> **Directions**
- 1) List every person named in the article on the nerve agent poisoning below.
- 2) Write the next part of the article on the nerve agent poisoning, picking up after its final sentence.

> **Provided passage**
-- Opening Marker --
Russia is wrong to claim it should have access to the military-grade nerve agent used to attack a former spy and his daughter, experts have told Euronews.
London has accused Moscow of being behind the poisoning of Sergei and Yulia Skripal, who remain in a critical-but-stable condition in hospital.
Russia has denied any involvement and said it will only respond to British requests to provide answers about the poisoning if it can access samples of the substance.
Sergei Lavrov, Russia’s foreign minister, said London was obliged to allow Russia to see the samples because both countries were signatories to the Chemical Weapons Convention (CWC).
But experts have rejected Russia's claims.
“There is no specific requirement for the state that has a concern to share a sample with the state that has caused the concern,” said Dr Ralf Trapp, an international disarmament consultant based in France.
Specialists from the Organisation for the Prohibition of Chemical Weapons (OPCW) — which administers the CWC — are currently in the UK examining the nerve agent, at the request of the British government.
“Russia has no right to have access to the samples,” said Professor Alastair Hay, a chemical warfare expert from Leeds University.
“I suspect, but maybe wrong, that the UK would not want to run the risk of Russia investigating the samples and claiming it had either found nothing or something quite different. That would then develop into an unhelpful argument.”
-- Closing Marker --
Stored data
-- Opening Marker --
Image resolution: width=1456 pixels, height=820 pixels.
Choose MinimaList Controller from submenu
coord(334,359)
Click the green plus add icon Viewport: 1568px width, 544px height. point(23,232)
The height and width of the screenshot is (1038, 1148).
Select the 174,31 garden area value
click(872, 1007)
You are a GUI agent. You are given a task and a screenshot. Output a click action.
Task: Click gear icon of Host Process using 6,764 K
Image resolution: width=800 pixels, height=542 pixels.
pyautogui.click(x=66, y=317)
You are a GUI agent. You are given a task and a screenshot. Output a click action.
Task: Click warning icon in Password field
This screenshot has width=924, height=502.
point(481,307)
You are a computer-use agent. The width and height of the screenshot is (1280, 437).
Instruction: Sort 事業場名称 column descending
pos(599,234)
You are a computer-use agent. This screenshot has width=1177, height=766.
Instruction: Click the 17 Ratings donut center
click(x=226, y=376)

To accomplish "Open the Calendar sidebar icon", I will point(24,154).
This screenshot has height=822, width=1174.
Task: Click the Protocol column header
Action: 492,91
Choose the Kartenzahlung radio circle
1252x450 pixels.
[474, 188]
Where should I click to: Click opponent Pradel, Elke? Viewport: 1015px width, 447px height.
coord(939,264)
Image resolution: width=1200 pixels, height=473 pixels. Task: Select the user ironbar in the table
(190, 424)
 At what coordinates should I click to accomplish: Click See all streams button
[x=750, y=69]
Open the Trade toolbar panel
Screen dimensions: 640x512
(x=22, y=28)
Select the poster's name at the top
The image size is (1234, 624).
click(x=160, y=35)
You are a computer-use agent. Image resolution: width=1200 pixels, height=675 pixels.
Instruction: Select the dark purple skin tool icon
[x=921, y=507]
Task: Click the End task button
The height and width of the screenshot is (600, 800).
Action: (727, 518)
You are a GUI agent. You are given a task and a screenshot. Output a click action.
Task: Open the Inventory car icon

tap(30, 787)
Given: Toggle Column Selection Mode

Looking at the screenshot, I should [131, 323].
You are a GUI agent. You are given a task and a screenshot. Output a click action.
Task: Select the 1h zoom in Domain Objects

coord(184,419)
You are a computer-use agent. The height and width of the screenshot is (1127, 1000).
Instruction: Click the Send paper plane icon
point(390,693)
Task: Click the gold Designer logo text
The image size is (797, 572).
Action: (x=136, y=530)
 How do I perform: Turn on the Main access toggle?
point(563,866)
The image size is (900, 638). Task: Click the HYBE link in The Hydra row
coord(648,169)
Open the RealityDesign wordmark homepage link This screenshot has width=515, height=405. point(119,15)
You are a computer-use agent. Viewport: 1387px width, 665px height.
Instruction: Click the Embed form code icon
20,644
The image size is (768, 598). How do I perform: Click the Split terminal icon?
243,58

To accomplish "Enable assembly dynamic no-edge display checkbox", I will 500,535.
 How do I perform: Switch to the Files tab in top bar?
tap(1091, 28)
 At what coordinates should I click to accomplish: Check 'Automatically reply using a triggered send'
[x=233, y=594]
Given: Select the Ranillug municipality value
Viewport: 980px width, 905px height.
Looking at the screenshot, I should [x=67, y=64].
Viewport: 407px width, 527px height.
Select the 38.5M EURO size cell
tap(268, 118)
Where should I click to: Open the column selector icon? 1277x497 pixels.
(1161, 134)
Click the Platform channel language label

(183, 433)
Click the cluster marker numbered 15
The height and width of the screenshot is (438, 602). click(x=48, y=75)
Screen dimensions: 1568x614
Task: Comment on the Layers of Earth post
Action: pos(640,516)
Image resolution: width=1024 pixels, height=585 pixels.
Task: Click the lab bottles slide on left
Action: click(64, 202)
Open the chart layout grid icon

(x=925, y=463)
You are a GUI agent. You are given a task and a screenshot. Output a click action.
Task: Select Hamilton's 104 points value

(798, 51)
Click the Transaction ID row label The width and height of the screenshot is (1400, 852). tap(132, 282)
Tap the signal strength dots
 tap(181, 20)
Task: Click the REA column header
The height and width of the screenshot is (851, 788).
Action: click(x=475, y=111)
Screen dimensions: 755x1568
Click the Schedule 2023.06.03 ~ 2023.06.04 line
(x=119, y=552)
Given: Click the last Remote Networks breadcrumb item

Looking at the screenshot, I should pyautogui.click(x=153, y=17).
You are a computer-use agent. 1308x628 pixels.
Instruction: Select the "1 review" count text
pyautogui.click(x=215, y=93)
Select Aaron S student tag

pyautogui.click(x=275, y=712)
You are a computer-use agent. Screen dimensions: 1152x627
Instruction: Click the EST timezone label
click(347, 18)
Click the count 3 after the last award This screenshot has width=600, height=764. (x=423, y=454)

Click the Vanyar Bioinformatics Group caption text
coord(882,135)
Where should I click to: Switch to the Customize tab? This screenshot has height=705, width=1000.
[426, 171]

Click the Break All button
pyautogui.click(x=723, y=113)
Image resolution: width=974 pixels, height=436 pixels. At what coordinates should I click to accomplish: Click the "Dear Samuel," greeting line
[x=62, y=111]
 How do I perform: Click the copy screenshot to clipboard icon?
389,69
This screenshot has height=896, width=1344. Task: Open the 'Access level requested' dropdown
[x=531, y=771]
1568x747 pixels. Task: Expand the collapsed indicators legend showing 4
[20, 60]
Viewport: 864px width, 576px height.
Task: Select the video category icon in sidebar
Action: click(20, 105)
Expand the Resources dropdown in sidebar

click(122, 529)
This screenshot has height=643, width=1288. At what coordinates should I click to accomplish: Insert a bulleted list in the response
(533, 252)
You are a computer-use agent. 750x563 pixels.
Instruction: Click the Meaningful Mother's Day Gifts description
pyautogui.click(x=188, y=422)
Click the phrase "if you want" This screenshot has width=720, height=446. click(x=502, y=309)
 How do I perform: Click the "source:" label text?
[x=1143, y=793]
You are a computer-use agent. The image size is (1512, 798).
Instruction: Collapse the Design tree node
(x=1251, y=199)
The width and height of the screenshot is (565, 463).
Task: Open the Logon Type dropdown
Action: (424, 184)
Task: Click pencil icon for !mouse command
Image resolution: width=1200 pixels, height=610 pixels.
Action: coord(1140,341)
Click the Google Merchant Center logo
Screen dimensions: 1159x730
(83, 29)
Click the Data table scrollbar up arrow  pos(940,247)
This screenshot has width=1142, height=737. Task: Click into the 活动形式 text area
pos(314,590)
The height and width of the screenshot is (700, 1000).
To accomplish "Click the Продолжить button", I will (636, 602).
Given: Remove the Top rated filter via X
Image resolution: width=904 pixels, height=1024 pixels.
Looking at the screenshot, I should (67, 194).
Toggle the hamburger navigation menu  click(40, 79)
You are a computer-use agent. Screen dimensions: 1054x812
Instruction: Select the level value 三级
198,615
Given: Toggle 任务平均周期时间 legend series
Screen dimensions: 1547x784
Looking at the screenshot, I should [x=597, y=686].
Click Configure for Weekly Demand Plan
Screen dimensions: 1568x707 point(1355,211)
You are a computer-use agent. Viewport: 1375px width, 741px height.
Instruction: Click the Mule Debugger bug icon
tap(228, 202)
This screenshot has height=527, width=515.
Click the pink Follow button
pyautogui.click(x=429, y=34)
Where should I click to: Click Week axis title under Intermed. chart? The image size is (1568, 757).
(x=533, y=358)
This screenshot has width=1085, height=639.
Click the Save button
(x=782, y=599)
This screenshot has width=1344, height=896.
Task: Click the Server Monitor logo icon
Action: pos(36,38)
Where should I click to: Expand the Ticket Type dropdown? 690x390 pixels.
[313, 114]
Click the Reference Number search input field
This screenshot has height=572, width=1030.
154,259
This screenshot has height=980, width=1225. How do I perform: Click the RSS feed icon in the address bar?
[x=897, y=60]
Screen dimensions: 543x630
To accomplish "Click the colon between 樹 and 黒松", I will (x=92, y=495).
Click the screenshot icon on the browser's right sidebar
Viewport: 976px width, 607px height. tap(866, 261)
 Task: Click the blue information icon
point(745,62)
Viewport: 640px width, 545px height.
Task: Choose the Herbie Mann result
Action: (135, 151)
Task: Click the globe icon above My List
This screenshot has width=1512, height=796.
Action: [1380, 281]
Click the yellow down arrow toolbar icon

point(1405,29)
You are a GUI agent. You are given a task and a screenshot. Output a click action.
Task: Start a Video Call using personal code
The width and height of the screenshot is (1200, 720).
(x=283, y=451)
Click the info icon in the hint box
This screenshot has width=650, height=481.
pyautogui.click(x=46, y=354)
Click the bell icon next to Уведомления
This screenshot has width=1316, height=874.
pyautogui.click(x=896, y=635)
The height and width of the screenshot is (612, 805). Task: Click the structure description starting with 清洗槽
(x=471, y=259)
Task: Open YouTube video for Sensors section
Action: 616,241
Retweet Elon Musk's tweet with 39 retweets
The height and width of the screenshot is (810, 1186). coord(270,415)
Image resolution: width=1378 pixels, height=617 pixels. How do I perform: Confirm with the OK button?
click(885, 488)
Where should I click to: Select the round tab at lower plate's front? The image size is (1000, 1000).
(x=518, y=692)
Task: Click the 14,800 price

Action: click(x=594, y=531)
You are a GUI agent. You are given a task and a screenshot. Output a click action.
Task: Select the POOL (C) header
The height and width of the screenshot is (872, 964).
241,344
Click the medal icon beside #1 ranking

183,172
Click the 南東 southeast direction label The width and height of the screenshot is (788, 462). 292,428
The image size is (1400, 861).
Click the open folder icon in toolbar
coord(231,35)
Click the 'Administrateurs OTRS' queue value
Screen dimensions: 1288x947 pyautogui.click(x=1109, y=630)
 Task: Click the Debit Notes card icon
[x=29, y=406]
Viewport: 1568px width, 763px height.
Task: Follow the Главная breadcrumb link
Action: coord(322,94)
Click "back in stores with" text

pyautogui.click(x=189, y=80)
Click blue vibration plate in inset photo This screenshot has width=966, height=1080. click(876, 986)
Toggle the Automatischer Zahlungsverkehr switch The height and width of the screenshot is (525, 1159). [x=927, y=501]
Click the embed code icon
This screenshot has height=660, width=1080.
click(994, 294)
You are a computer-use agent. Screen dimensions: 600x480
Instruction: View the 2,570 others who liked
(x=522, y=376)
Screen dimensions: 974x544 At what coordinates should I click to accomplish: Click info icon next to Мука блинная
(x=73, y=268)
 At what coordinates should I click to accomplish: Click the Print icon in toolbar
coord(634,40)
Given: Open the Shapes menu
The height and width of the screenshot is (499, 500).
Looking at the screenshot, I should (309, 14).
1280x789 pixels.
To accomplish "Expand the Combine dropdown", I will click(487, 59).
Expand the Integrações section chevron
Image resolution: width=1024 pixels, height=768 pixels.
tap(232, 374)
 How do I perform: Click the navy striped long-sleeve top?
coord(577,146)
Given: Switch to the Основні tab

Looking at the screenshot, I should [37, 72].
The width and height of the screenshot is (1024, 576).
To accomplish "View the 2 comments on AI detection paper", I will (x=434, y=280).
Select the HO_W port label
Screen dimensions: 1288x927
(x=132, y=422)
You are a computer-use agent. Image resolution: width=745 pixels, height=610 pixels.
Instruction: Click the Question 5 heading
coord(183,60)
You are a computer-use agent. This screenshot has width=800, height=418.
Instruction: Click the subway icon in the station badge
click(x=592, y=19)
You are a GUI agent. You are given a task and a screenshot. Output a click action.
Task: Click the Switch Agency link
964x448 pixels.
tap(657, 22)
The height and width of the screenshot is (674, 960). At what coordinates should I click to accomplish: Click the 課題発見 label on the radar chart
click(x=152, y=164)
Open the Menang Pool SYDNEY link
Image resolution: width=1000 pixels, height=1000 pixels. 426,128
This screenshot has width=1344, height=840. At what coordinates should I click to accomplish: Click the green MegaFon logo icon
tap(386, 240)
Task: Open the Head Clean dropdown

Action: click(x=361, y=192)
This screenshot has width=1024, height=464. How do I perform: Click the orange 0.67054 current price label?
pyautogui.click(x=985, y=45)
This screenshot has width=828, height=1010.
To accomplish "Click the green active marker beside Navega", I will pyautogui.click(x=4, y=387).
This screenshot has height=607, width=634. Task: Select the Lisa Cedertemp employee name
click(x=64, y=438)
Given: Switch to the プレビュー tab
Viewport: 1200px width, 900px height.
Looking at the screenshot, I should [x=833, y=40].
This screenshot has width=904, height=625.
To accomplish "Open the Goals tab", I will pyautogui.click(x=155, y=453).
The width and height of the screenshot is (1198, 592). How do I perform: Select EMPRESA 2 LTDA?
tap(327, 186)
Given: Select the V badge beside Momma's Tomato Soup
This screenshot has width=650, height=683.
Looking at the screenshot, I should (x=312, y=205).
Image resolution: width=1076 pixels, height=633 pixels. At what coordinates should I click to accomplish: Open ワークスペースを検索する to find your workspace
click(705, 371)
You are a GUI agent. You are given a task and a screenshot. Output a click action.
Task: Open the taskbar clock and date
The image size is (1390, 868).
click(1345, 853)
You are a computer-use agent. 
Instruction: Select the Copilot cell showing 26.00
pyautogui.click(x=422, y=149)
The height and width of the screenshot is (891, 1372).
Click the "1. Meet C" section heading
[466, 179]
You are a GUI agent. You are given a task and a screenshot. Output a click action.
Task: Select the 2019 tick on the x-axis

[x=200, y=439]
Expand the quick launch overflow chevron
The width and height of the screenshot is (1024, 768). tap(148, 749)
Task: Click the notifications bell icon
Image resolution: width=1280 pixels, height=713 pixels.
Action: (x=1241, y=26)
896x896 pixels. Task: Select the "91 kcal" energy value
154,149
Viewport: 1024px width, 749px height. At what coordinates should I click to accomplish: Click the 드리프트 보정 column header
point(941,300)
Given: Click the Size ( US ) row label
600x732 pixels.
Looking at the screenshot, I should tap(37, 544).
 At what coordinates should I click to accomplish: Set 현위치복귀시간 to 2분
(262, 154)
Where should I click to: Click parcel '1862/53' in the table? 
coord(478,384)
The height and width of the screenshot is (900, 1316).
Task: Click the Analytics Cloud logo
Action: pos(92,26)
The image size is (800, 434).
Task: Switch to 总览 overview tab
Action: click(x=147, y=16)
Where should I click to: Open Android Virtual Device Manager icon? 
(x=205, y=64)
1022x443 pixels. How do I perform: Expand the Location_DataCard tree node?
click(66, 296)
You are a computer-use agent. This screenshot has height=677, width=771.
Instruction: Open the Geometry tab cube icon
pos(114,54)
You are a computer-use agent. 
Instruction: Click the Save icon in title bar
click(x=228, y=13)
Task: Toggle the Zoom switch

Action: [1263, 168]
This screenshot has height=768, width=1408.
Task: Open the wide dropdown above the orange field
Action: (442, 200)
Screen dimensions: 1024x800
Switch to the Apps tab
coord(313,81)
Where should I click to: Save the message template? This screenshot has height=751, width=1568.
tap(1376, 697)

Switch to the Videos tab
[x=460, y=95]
-- Closing Marker --
> **Responses in order**
- 1) Sergei Skripal, Yulia Skripal, Sergei Lavrov, Ralf Trapp, Alastair Hay

- 2)
The CWC is a 1997 arms control treaty that outlaws the use or stockpiling of the substances. It was signed by 192 countries, including Russia and the UK.
"The entire Russian chemical arsenal was completely eliminated on September 27, 2017, as confirmed by an authorised international agency, the Organisation for the Prohibition of Chemical Weapons (OPCW) that consists of 192 member-states, including the United Kingdom," said Russia's Foreign Ministry in a statement on its website.
"The Russian Federation — which has been groundlessly accused by the United Kingdom of using the Novichok nerve gas — has never manufactured, stockpiled or adopted it.
"Although the British side has created an extremely unhealthy situation around the Skripal case, Russia confirmed its readiness for open and constructive cooperation with the United Kingdom, in line with the OPCW regulations and under other international treaties and agreements that might apply to the investigation of the Salisbury incident."